### Exercise objective
Word for word, restate every entry shown below.

Dataset entries:
++++++

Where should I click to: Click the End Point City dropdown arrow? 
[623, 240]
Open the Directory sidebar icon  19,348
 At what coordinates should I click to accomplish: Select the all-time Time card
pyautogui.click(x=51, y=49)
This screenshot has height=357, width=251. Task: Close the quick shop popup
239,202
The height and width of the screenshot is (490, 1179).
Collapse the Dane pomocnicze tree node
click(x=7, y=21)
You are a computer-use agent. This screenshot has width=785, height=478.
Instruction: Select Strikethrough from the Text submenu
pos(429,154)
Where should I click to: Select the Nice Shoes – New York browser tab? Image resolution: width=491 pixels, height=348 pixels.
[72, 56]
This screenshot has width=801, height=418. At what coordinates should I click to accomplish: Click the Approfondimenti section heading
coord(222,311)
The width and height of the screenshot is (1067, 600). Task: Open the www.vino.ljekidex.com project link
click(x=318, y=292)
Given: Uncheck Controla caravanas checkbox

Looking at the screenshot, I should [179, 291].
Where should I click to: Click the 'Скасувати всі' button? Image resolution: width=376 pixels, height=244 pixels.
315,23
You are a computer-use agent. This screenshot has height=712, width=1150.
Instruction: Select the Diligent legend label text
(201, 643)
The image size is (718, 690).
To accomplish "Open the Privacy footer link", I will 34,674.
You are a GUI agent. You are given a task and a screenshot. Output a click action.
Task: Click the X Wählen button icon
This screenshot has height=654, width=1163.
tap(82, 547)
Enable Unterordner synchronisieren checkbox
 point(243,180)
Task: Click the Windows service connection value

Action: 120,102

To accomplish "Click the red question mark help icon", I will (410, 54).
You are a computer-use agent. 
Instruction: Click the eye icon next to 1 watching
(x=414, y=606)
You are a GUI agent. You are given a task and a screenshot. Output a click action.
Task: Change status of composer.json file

++++++

### Output of the exercise
Where should I click to: Click the End Point City dropdown arrow? 
[623, 240]
Open the Directory sidebar icon  19,348
 At what coordinates should I click to accomplish: Select the all-time Time card
pyautogui.click(x=51, y=49)
This screenshot has height=357, width=251. Task: Close the quick shop popup
239,202
The height and width of the screenshot is (490, 1179).
Collapse the Dane pomocnicze tree node
click(x=7, y=21)
You are a computer-use agent. This screenshot has width=785, height=478.
Instruction: Select Strikethrough from the Text submenu
pos(429,154)
Where should I click to: Select the Nice Shoes – New York browser tab? Image resolution: width=491 pixels, height=348 pixels.
[72, 56]
This screenshot has width=801, height=418. At what coordinates should I click to accomplish: Click the Approfondimenti section heading
coord(222,311)
The width and height of the screenshot is (1067, 600). Task: Open the www.vino.ljekidex.com project link
click(x=318, y=292)
Given: Uncheck Controla caravanas checkbox

Looking at the screenshot, I should [179, 291].
Where should I click to: Click the 'Скасувати всі' button? Image resolution: width=376 pixels, height=244 pixels.
315,23
You are a computer-use agent. This screenshot has height=712, width=1150.
Instruction: Select the Diligent legend label text
(201, 643)
The image size is (718, 690).
To accomplish "Open the Privacy footer link", I will 34,674.
You are a GUI agent. You are given a task and a screenshot. Output a click action.
Task: Click the X Wählen button icon
This screenshot has height=654, width=1163.
tap(82, 547)
Enable Unterordner synchronisieren checkbox
 point(243,180)
Task: Click the Windows service connection value

Action: 120,102

To accomplish "Click the red question mark help icon", I will (410, 54).
You are a computer-use agent. 
Instruction: Click the eye icon next to 1 watching
(x=414, y=606)
You are a GUI agent. You are given a task and a screenshot. Output a click action.
Task: Change status of composer.json file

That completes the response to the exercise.